LONDON, July 16 (Reuters) - Euro zone government bond

yields fell for a second day on Tuesday as investors looked

ahead to Thursday's European Central Bank policy announcement

with data hinting at a further slowdown in Germany, Europe's

largest economy.

Germany's 10-year bond yield, the euro

area's benchmark, was last down 3.5 basis points (bps) at

2.437%. It fell 2.5 bps on Monday.

German

investor morale worsened

more than expected in July, the ZEW economic research

institute said on Tuesday, underlining concerns about the

economic recovery in Germany.

The decline in morale was attributed to a fall in

exports, political uncertainty and a lack of clarity about the

ECB's policy outlook, ZEW said.

The central bank announces policy on Thursday this week

and is widely expected to hold interest rates steady, while the

outlook for future rate cuts will depend on how the economy

evolves.

"I think they will say they are data dependent, meaning

that they can cut in September, but I don't think they will

indicate that is the way they will lean unless data supports

it," said Anders Svendsen, chief analyst at Nordea.

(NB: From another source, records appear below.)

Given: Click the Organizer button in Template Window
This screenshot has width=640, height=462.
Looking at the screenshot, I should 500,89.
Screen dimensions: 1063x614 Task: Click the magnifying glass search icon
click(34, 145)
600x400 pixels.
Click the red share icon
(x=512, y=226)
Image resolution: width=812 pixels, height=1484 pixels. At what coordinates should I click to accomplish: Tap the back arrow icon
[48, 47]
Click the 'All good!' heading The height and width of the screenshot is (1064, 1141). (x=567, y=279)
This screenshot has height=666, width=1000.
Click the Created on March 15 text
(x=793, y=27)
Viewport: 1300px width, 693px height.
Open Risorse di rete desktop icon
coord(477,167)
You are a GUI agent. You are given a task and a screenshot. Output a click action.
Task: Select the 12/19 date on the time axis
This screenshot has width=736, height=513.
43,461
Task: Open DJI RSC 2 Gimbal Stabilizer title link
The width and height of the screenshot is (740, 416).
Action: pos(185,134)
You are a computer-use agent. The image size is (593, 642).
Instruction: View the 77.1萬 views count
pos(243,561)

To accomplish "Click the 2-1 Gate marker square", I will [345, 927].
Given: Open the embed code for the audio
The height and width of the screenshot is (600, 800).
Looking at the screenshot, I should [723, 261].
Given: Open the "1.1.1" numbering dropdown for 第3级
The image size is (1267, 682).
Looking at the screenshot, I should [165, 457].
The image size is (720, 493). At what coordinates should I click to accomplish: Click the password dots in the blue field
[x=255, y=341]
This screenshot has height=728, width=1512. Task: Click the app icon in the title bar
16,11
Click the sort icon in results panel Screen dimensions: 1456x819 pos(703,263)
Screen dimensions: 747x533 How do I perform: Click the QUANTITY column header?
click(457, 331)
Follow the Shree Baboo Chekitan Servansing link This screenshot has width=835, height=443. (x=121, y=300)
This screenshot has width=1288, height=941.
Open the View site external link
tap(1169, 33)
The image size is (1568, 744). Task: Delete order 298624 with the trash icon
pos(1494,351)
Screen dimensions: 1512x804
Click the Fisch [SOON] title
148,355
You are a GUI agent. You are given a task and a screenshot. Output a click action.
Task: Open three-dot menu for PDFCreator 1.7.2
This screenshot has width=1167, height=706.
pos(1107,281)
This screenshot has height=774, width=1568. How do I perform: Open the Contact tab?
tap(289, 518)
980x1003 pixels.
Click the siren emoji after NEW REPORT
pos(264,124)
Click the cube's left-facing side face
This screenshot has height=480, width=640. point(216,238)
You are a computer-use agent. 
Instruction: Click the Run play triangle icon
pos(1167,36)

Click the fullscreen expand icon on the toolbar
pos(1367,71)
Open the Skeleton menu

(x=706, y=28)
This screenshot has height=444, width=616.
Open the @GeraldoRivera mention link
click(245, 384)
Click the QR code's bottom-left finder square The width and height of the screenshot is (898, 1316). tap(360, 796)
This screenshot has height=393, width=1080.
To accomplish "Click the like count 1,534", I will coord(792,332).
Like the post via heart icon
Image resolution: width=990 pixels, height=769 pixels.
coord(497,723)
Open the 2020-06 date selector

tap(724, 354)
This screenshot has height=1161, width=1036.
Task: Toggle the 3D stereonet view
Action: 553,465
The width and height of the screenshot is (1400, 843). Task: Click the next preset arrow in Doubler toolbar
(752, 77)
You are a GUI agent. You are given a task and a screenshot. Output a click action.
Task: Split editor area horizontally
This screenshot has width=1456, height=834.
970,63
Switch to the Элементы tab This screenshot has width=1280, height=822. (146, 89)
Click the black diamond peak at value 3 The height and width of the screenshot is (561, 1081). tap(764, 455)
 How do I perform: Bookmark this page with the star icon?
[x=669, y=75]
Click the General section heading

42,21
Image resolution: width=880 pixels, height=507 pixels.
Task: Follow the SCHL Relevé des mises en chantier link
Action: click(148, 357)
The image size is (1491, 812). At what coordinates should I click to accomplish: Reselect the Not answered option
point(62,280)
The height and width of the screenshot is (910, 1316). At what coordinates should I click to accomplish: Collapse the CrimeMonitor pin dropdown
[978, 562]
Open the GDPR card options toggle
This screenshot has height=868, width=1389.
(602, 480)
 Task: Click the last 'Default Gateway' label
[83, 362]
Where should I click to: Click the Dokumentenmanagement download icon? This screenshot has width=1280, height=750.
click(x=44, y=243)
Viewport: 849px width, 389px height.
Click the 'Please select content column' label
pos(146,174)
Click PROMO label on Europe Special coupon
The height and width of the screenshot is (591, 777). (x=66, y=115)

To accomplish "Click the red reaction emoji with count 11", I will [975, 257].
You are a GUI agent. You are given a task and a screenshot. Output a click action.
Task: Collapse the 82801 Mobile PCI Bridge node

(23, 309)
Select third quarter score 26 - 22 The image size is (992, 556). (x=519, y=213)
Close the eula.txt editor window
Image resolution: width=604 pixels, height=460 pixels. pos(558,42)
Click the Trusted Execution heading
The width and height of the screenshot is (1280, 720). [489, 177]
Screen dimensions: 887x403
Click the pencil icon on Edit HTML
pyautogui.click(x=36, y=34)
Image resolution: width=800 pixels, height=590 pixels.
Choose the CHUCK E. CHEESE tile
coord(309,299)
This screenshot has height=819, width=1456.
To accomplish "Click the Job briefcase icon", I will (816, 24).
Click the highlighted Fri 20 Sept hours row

The futures market attaches less than a 10% chance of a

move at Thursday's meeting and around an 85% chance of a

quarter-point cut in September, LSEG data showed.

Germany's policy-sensitive two-year yield was

last down 4 bps at 2.752%, its lowest level since June 21.

POLITICS KEEPS MARKETS GUESSING

Investors were also still assessing what the

attempted assassination

of U.S. presidential candidate Donald Trump might mean for

financial markets.

Markets were betting that Trump's chances of winning

might be greater and that his policies could reignite inflation

in the U.S. and increase the deficit.

The benchmark U.S. 10-year yield, which had

risen on Monday, was down 5 basis points on Tuesday, reversing

all of the prior day's gain. It was last at 4.183%.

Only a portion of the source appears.